Required action
Looking at the records below, please say how many lines contain the word "Collapse", as a bare number.

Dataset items
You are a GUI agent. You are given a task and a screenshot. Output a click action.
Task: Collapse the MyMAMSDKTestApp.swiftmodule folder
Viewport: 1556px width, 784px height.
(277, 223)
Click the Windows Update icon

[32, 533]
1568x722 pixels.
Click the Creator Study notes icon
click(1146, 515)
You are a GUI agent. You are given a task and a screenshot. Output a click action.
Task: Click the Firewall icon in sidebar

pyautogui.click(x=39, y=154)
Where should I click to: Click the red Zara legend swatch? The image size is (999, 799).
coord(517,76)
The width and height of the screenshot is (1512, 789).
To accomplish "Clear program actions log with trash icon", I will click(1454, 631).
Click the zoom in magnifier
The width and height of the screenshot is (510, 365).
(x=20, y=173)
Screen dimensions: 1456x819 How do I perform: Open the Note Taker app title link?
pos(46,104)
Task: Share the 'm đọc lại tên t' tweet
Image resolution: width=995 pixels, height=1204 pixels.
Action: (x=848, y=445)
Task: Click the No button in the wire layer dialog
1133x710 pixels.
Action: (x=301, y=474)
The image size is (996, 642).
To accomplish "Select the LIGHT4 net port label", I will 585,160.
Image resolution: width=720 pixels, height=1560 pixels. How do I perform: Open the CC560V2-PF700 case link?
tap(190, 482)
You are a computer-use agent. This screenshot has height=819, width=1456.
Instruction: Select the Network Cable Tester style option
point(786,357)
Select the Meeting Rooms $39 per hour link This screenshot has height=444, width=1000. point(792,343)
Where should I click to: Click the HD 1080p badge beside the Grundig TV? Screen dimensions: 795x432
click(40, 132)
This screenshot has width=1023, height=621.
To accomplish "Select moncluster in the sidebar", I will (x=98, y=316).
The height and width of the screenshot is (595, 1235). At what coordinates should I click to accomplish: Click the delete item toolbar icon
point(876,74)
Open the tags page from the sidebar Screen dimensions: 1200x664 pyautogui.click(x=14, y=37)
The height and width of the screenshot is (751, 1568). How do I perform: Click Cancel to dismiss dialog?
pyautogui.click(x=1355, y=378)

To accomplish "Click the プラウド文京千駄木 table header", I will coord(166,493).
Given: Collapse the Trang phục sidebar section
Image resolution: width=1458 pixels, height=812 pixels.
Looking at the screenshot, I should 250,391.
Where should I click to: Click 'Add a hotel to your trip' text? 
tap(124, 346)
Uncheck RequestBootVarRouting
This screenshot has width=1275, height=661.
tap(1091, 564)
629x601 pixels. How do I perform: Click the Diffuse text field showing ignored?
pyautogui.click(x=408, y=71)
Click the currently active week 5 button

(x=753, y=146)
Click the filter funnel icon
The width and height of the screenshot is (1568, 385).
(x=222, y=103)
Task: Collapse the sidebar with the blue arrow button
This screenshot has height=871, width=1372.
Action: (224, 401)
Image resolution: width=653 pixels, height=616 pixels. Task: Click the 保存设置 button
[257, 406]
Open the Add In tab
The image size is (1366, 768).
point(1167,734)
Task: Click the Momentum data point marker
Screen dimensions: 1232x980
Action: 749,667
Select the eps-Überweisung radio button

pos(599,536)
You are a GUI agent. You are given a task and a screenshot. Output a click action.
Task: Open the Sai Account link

Exercise answer
3